Simple acceleration question, I think.

[neoncrazy101]

Homework Statement

A person in a kayak starts paddling, and it accelerates from 0 to 0.735 m/s in a distance of 0.400 m. If the combined mass of the person and the kayak is 76.0 kg, what is the magnitude of the net force acting on the kayak?

Homework Equations

F=Ma (?)

The Attempt at a Solution

At first, I tried to figure out the acceleration which for some reason I can't seem to get. I thought I could just do .735/.4 = 1.8375 but its not right. The only equations in my book to get the acceleration requires time which I am not given any in the problem. I even tried doing (.735-0)/(1.8375-0) but it wouldn't give me the correct answer. I know the acceleration should be .68m/s^2 but I can't seem to get to that answer. help?

 

[ldamewood]

It seems like you understand the basic situation of the problem. In order to find the net force, you need the acceleration of the kayak.

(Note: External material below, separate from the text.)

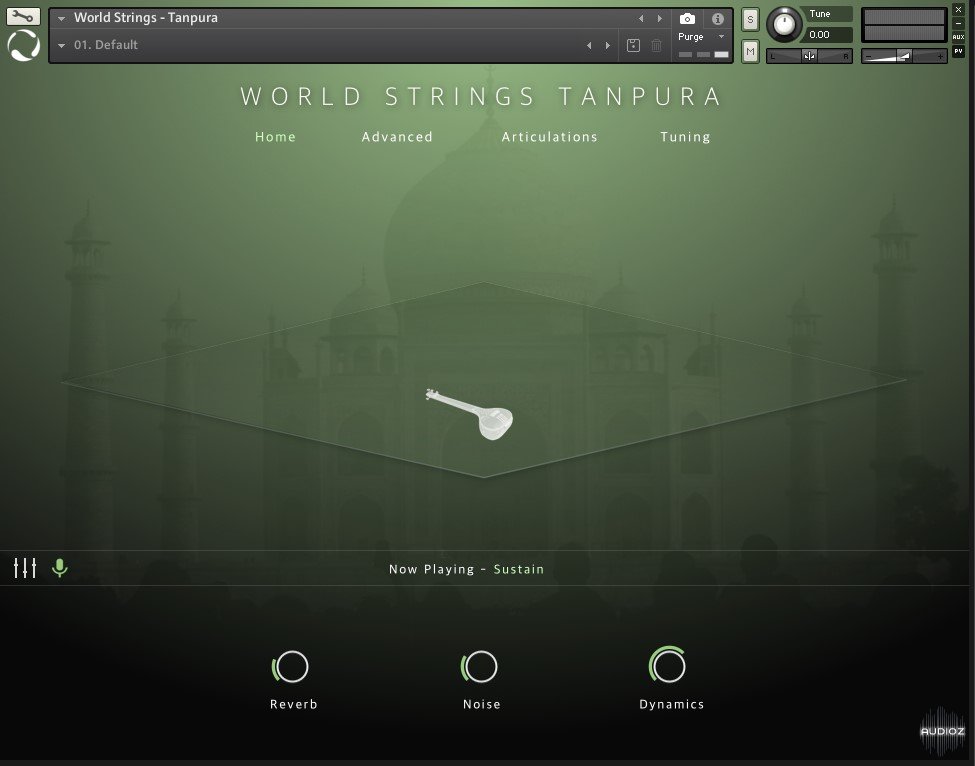Image resolution: width=975 pixels, height=766 pixels.
Task: Click the delete preset trash icon
Action: coord(657,45)
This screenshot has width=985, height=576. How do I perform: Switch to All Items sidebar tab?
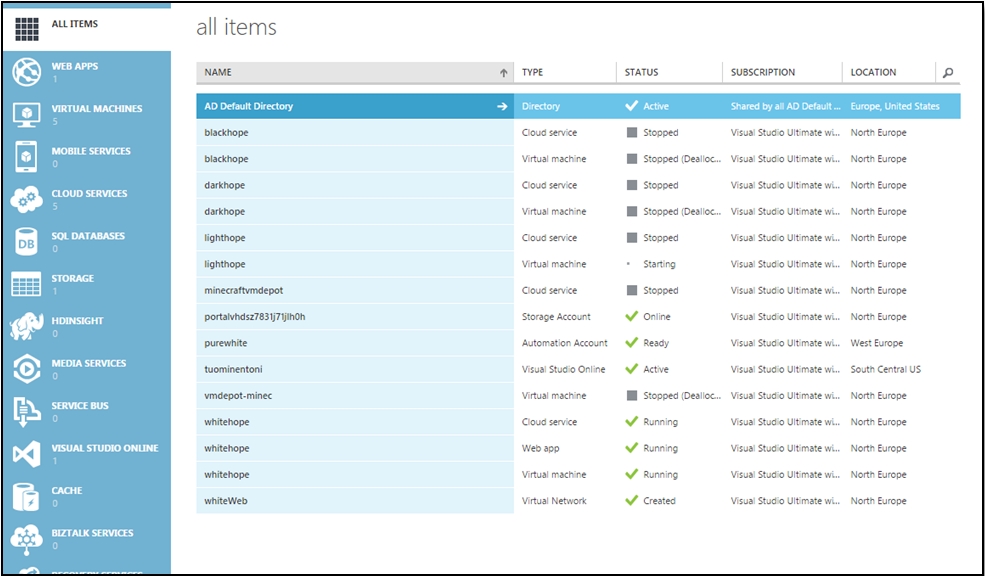point(75,24)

I thought I could just do .735/.4 = 1.8375 but its not right.

I hope you realize why you cannot do this. In case you don't, you are trying to divide velocity by distance: this does not give you acceleration (you can check the units).

You are given many equations relating acceleration to time and velocity to time and distance to time: one is the constant acceleration equation for distance;
$$x_f = x_i + v_i t + 1/2 a t^2.$$
So, you are given the distance traveled (x_f-x_i) and the initial velocity (v_i=0). Another equation relates the change in velocity to the acceleration:
$$v_f=v_i + a t$$
where you know both the initial and final velocity. You now have two equations and two unknowns (a and t are unknown in both equations). You can then use algebra to solve for "a" but it is not straight forward if your algebra is not very strong. I would strongly recommend solving for "a" before plugging in numbers. It is easier to catch algebra mistakes this way. You should also check that your final equation for "a" has units that make sense.

There is also an equation that might be provided for you already (it is the result of doing what I said to do above): it relates "a" to v_f, v_i and x_f-x_i.